**DATA TO USE:**
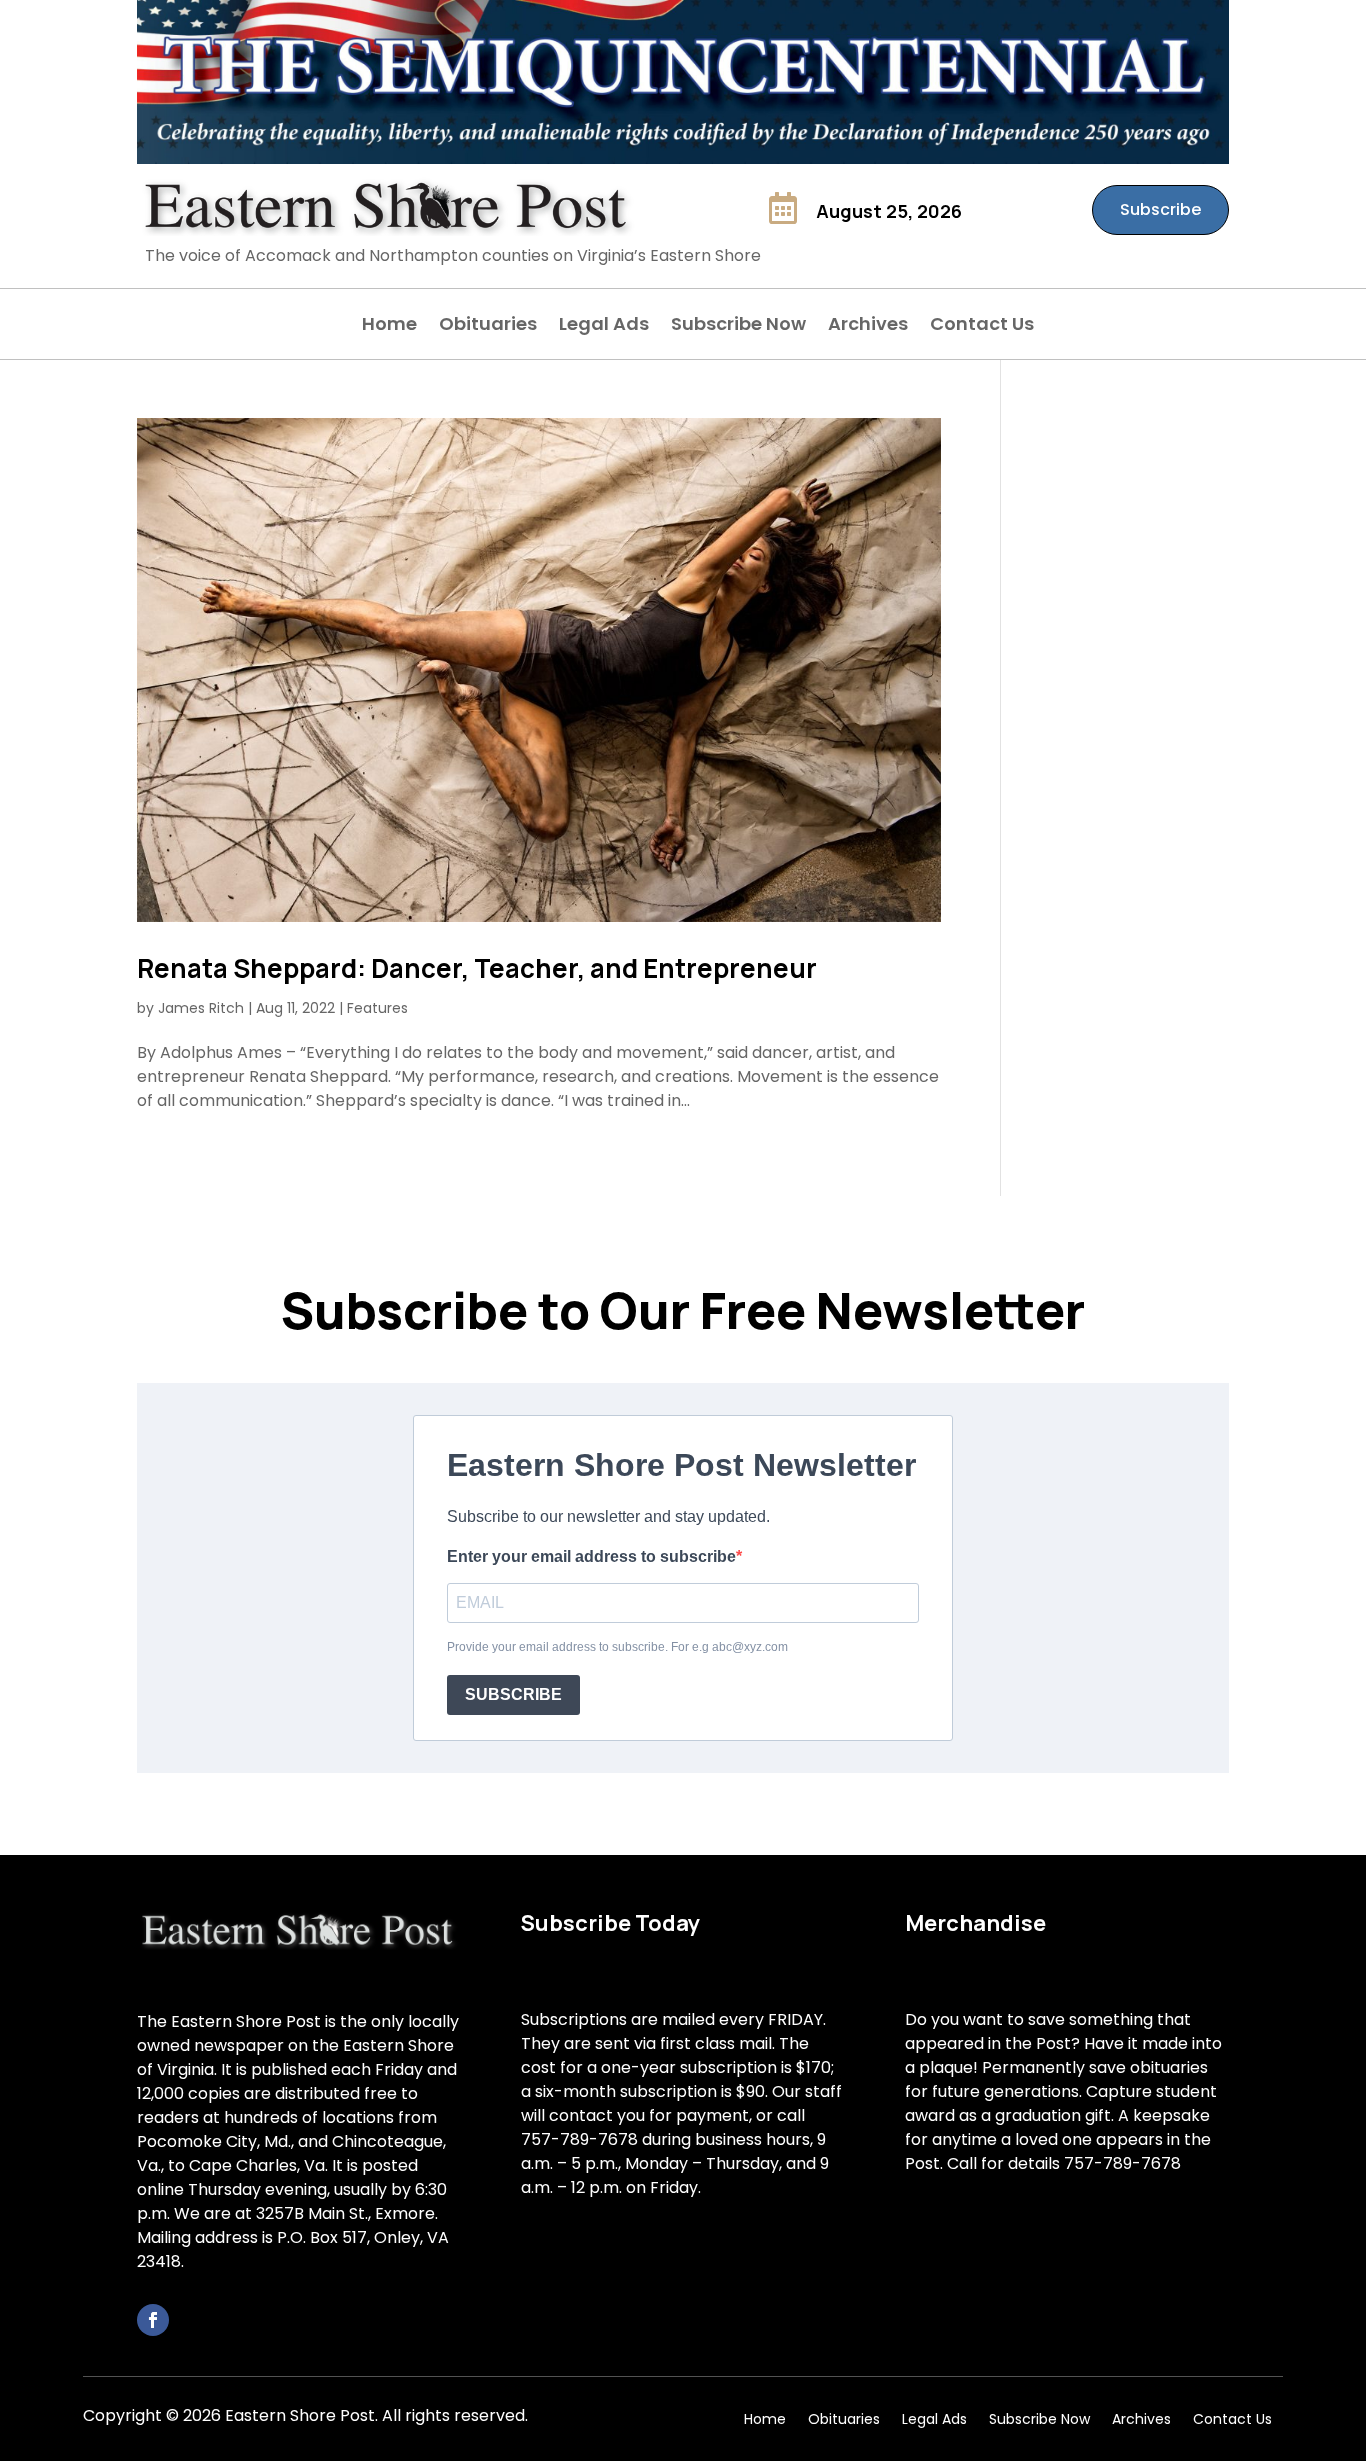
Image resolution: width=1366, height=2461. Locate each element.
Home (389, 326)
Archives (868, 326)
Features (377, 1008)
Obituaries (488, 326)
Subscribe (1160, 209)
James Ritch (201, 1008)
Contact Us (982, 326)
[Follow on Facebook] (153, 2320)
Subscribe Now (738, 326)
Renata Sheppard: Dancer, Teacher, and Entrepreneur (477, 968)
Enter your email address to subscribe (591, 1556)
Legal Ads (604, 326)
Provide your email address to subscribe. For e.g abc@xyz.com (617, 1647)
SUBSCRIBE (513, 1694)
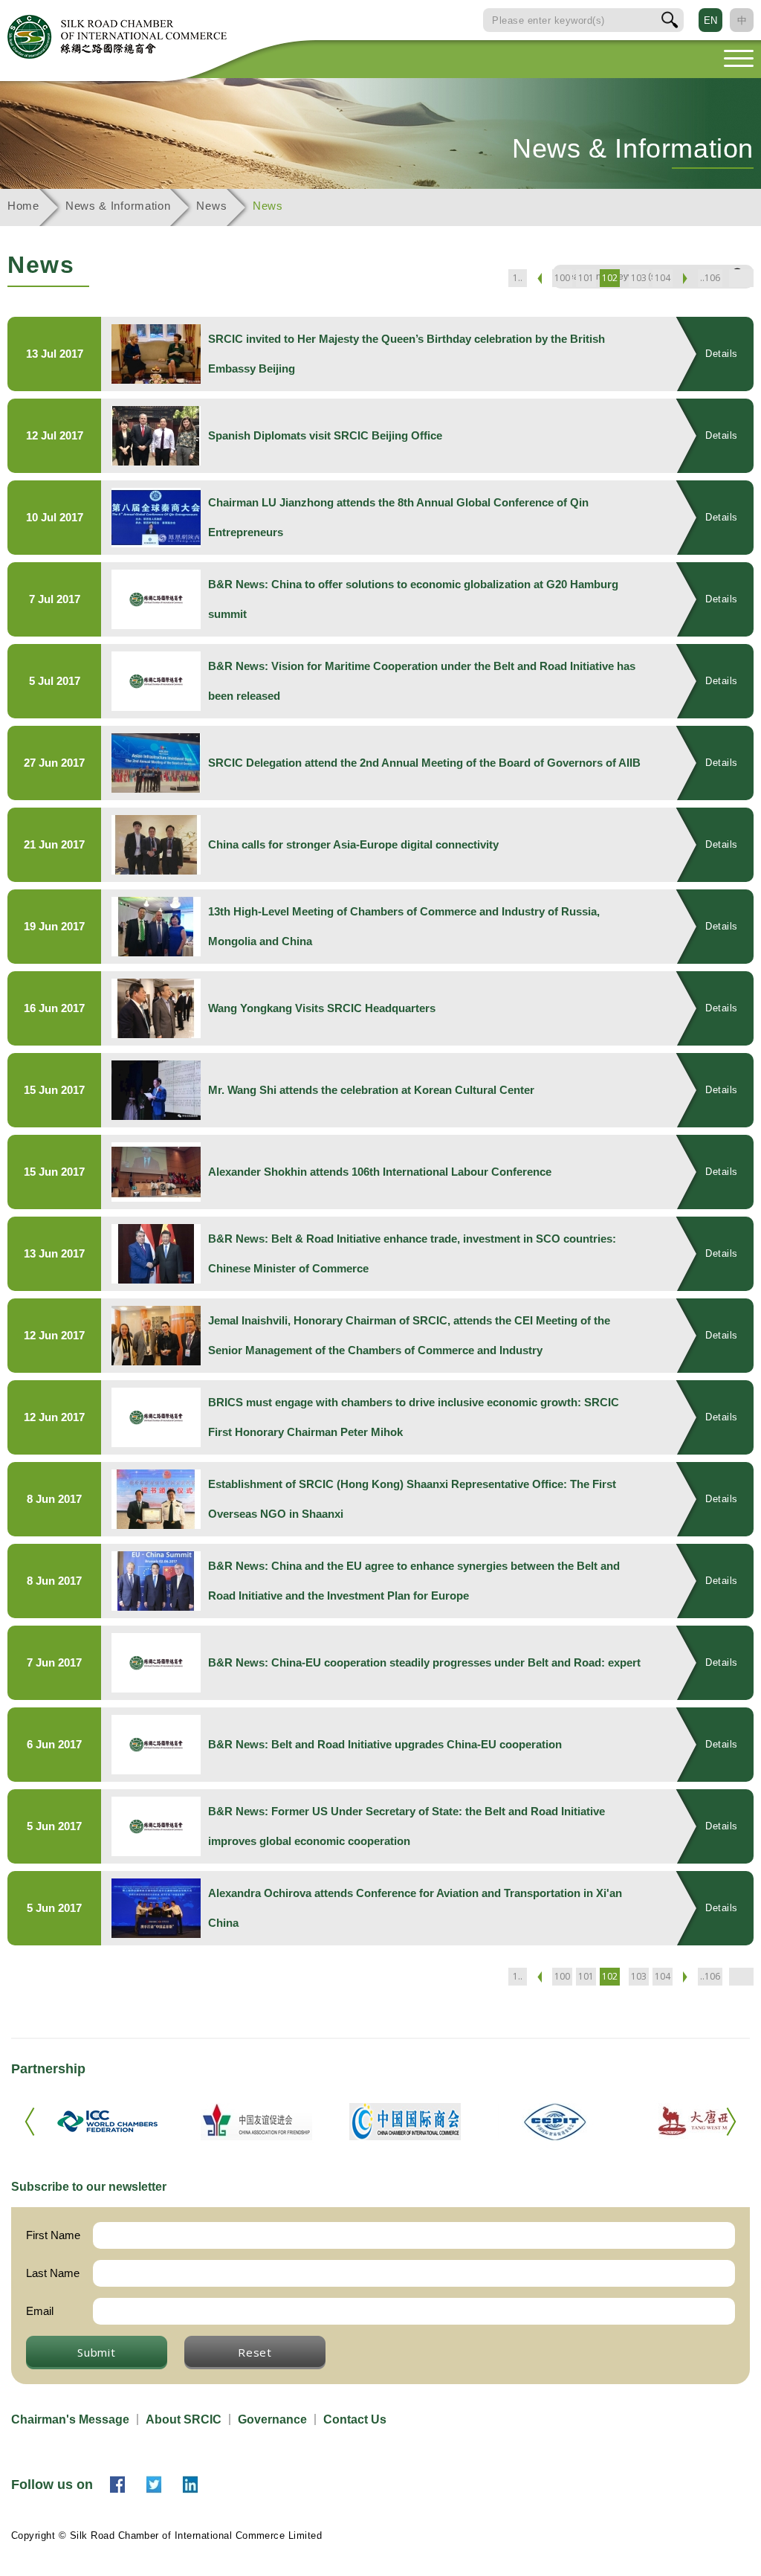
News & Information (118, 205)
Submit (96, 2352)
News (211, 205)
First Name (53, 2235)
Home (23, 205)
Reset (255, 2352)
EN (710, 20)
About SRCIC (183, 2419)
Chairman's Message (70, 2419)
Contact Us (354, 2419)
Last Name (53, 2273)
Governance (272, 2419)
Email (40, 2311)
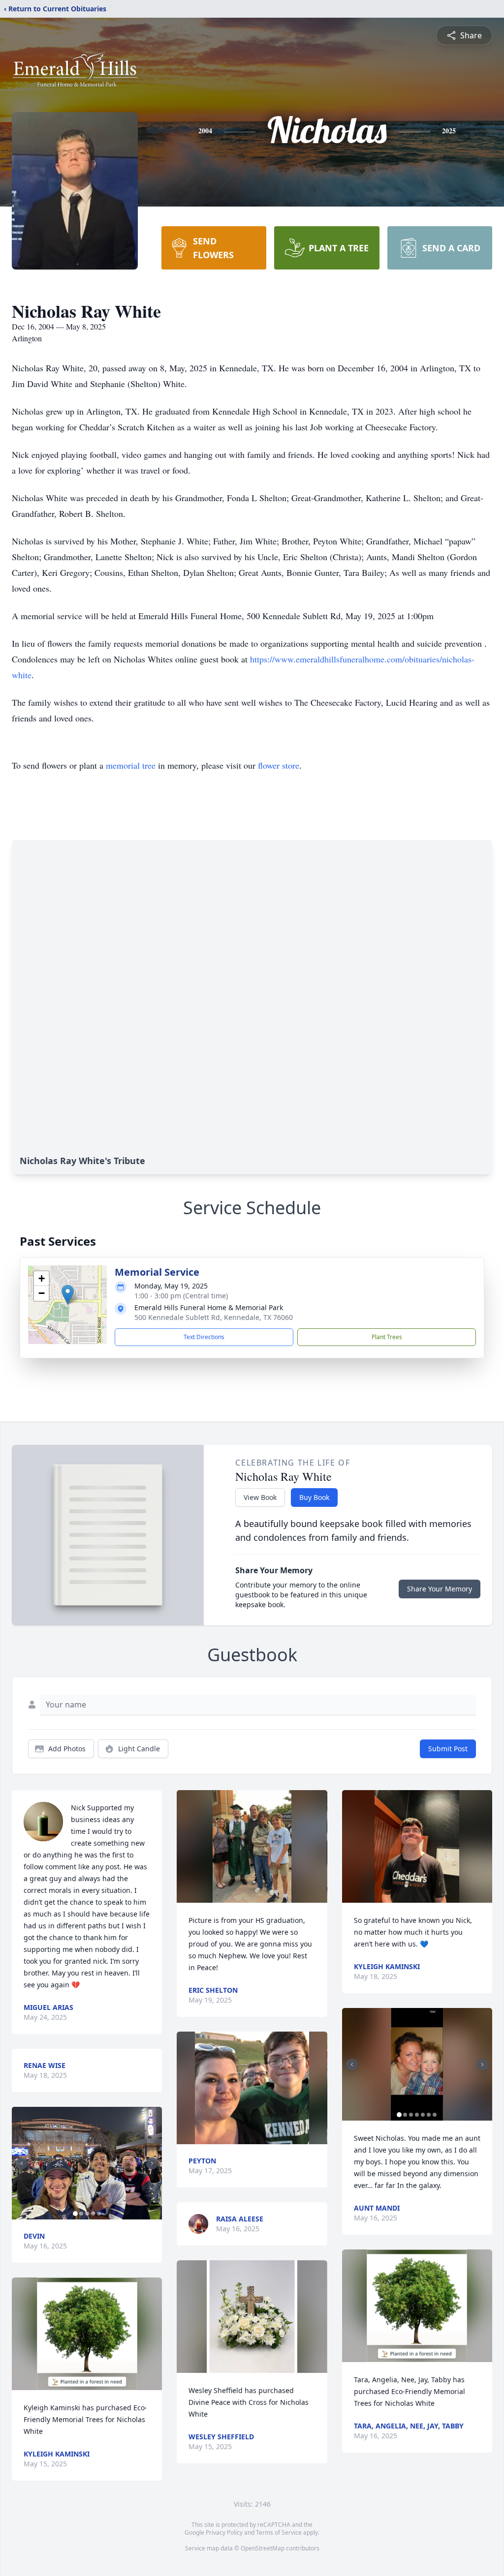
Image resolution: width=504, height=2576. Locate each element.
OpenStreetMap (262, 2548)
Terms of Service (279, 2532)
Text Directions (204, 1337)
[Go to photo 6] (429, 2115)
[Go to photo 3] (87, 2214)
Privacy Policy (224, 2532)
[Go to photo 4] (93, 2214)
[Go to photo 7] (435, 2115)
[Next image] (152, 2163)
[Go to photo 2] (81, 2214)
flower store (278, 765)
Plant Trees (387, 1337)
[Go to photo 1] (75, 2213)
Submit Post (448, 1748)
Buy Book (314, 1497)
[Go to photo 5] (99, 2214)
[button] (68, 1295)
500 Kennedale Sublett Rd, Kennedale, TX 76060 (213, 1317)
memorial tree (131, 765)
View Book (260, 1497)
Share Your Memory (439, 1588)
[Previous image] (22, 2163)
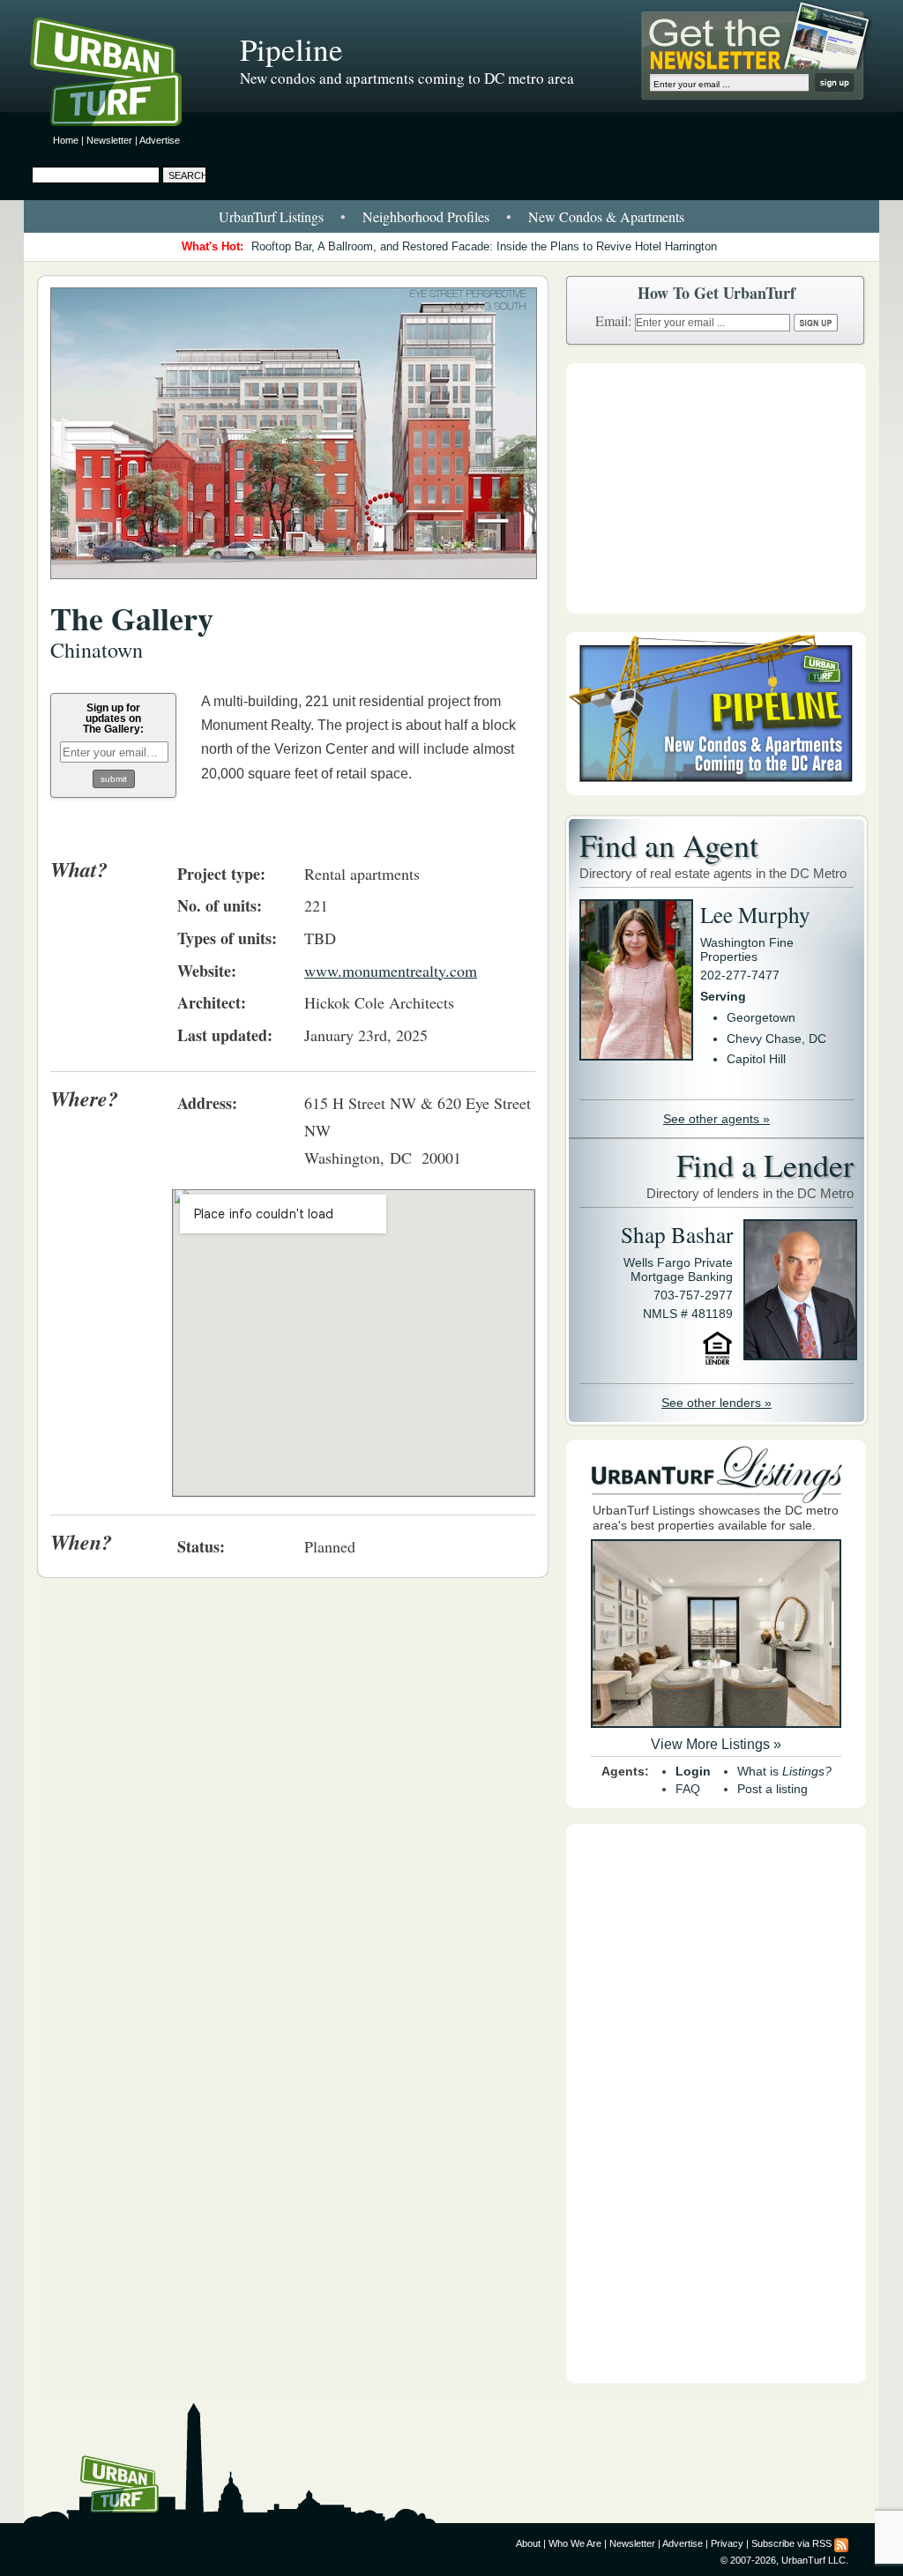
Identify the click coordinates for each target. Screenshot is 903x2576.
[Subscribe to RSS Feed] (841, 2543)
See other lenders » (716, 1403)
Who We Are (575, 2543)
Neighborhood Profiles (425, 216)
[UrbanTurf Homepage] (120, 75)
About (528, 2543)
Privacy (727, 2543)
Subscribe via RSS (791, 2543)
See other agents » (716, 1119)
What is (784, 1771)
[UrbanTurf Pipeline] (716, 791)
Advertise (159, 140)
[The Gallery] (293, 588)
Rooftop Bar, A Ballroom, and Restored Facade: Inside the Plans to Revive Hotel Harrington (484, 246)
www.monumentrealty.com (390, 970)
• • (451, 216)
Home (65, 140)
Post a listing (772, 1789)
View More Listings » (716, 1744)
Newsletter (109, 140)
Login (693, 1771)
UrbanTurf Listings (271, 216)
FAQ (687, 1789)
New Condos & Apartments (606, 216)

**WHAT TO DO:** Copy out exactly the lines from the one with "Enter your email" through the end of the listing, both ends included, omitting any picture.

**REPLY:**
Enter your email address to subscribe (591, 1556)
Legal Ads (604, 326)
Provide your email address to subscribe. For e.g abc@xyz.com (617, 1647)
SUBSCRIBE (513, 1694)
News & Information (118, 205)
Submit (96, 2352)
News (211, 205)
First Name (53, 2235)
Home (23, 205)
Reset (255, 2352)
EN (710, 20)
About SRCIC (183, 2419)
Chairman's Message (70, 2419)
Contact Us (354, 2419)
Last Name (53, 2273)
Governance (272, 2419)
Email (40, 2311)
Image resolution: width=504, height=2576. Locate each element.
OpenStreetMap (262, 2548)
Terms of Service (279, 2532)
Text Directions (204, 1337)
[Go to photo 6] (429, 2115)
[Go to photo 3] (87, 2214)
Privacy Policy (224, 2532)
[Go to photo 4] (93, 2214)
[Go to photo 7] (435, 2115)
[Next image] (152, 2163)
[Go to photo 2] (81, 2214)
flower store (278, 765)
Plant Trees (387, 1337)
[Go to photo 1] (75, 2213)
Submit Post (448, 1748)
Buy Book (314, 1497)
[Go to photo 5] (99, 2214)
[button] (68, 1295)
500 Kennedale Sublett Rd, Kennedale, TX 76060 (213, 1317)
memorial tree (131, 765)
View Book (260, 1497)
Share Your Memory (439, 1588)
[Previous image] (22, 2163)
Identify the click coordinates for each target. Screenshot is 903x2576.
[Subscribe to RSS Feed] (841, 2543)
See other lenders » (716, 1403)
Who We Are (575, 2543)
Neighborhood Profiles (425, 216)
[UrbanTurf Homepage] (120, 75)
About (528, 2543)
Privacy (727, 2543)
Subscribe via RSS (791, 2543)
See other agents » (716, 1119)
What is (784, 1771)
[UrbanTurf Pipeline] (716, 791)
Advertise (159, 140)
[The Gallery] (293, 588)
Rooftop Bar, A Ballroom, and Restored Facade: Inside the Plans to Revive Hotel Harrington (484, 246)
www.monumentrealty.com (390, 970)
• • (451, 216)
Home (65, 140)
Post a listing (772, 1789)
View More Listings » (716, 1744)
Newsletter (109, 140)
Login (693, 1771)
UrbanTurf Listings (271, 216)
FAQ (687, 1789)
New Condos & Apartments (606, 216)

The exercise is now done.